The course of disease of 93 juvenile patients (58% female) with non-bacterial inflammatory bone lesions was evaluated retrospectively. 1098 patient visits and 558 MRI findings were reviewed. Clinical, radiological, histological and laboratory data were assessed at disease onset and for a median time of disease of 46 months.
The mean age at disease onset was 10.9 years, the mean time between the first symptoms and the diagnosis of CNO was 11 months. 84% of the patients had multifocal bone lesions. Biopsy was performed in 80 patients. Only when bone biopsy was taken within 12 months of symptom onset, cellular infiltrates could be observed. At later time points, fibrosis, hyperostosis and bone edema predominated. 25% of all patients developed peripheral arthritis, 8% inflammatory bowel disease. The initial treatment consisted of non-steroidal anti-inflammatory drugs (NSAIDs). 37% of the patients required second line therapy consisting of sulfasalazine and short term oral corticosteroids, 8% of the patients required bisphosphonates or TNF-blocking agents. Median time to first clinical remission was 6.0 months and 94% of patients achieved clinical remission within the period under review.
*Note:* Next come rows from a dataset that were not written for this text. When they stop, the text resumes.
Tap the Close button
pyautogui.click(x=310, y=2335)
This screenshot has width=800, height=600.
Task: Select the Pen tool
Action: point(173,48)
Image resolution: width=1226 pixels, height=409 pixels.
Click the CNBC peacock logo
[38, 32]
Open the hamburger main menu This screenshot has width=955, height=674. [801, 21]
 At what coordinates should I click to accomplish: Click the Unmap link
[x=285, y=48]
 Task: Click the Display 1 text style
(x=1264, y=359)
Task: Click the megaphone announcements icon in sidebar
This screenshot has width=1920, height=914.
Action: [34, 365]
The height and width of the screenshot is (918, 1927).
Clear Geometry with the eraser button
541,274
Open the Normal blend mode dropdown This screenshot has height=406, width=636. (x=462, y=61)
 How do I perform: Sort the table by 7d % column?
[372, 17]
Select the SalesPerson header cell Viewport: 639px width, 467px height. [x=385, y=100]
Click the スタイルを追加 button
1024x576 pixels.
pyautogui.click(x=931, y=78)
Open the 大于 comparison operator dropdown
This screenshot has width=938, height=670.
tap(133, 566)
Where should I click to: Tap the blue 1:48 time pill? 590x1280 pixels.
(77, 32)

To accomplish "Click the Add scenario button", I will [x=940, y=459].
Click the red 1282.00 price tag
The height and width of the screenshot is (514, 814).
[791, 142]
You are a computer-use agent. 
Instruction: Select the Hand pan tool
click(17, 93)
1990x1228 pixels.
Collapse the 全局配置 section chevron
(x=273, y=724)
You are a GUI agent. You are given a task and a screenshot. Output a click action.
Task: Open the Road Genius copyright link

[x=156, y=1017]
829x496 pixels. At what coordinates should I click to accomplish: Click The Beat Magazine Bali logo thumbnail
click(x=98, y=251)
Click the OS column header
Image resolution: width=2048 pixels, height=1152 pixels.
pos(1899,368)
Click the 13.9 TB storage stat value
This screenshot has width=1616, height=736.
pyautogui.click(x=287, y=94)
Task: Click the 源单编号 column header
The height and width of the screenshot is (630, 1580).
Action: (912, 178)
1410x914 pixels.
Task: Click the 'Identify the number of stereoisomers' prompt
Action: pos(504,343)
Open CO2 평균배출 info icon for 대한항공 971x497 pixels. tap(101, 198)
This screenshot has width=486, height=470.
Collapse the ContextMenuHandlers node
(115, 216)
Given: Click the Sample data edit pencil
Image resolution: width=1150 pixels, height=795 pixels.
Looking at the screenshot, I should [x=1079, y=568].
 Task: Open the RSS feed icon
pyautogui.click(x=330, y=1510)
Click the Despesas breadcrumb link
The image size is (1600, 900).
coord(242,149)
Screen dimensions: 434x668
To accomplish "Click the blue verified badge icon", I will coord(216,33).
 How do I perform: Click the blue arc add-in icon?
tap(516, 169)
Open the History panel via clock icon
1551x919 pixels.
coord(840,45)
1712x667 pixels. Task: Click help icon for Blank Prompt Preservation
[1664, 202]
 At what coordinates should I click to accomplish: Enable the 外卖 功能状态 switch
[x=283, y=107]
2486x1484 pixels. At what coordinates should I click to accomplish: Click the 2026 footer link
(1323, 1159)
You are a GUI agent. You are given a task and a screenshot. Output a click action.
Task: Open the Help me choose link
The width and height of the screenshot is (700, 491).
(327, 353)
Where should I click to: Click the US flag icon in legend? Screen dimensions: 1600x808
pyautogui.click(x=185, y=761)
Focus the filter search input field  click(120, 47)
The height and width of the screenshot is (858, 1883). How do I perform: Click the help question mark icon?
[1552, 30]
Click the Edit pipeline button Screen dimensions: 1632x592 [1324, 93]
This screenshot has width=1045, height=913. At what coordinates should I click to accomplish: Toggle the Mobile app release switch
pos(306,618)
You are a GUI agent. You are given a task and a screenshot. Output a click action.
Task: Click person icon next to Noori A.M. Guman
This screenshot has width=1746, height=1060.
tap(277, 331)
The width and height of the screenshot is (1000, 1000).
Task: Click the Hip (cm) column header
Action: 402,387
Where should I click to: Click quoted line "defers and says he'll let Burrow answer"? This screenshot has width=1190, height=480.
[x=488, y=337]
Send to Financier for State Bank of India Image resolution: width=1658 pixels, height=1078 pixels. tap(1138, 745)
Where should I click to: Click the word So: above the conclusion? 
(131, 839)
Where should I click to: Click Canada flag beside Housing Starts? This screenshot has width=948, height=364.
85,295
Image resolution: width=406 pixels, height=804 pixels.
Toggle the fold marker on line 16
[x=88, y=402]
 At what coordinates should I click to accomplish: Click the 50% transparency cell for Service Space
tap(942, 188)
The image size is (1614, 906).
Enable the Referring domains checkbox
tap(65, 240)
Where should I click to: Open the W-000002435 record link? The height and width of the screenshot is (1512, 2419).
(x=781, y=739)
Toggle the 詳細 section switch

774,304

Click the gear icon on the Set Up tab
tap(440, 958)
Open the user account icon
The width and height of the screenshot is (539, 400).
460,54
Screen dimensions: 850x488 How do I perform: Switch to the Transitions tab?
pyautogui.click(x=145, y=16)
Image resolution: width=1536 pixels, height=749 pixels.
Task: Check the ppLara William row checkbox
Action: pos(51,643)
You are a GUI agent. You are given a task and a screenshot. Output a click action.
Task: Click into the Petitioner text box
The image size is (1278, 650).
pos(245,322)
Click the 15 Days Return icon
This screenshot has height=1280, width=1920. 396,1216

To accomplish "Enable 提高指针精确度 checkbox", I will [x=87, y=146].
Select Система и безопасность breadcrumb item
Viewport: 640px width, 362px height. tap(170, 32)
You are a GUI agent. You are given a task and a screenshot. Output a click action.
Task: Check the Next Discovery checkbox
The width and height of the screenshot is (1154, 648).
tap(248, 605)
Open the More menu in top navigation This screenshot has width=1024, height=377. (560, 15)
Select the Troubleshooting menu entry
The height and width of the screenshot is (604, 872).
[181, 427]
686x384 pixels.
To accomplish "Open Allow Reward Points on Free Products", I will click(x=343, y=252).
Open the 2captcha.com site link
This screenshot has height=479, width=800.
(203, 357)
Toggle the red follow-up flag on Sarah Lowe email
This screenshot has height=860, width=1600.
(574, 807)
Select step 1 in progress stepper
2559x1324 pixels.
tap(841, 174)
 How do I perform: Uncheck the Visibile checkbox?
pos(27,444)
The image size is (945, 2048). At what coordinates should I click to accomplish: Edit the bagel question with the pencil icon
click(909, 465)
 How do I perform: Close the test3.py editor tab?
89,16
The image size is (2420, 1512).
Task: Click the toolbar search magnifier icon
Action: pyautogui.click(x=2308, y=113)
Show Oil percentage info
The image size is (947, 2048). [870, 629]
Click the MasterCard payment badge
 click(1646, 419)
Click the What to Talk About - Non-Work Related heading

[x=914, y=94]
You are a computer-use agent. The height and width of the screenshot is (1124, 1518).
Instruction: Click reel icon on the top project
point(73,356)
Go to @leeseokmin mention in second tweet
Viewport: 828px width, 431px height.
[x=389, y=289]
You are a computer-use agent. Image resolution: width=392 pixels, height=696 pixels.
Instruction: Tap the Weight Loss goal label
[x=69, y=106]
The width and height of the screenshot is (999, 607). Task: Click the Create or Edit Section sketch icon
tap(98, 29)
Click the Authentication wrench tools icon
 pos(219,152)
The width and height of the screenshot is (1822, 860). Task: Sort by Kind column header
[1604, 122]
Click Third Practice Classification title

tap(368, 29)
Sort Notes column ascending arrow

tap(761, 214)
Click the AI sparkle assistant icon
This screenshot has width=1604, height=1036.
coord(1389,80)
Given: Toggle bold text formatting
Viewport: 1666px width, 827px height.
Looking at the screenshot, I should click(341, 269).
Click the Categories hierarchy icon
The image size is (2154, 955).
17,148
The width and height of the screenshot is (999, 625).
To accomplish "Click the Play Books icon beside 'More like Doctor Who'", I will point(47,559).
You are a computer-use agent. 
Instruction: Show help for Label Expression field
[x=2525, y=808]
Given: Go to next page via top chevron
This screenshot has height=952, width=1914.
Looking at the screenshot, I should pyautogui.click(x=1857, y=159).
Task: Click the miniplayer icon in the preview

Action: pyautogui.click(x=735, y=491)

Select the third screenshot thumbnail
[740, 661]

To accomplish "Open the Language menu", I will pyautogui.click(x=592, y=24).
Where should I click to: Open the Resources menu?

Median time to first radiological remission, however, was 27.4 months and only 67% of all patients achieved complete radiological remission. Time to remission was independent of the CNO being unifocal or multifocal. In detail analysis of the treatment response revealed that initiation of sulfasalazine treatment in NSAID non-responders led to a significant and sustained decline of the clinical, as well as the radiological number of lesions.
The rapid clinical improvement in CNO, following initiation of therapy with NSAIDs, is not accompanied by a likewise decrease of the number of radiological lesions. Treatment with sulfasalazine is effective in childhood CNO.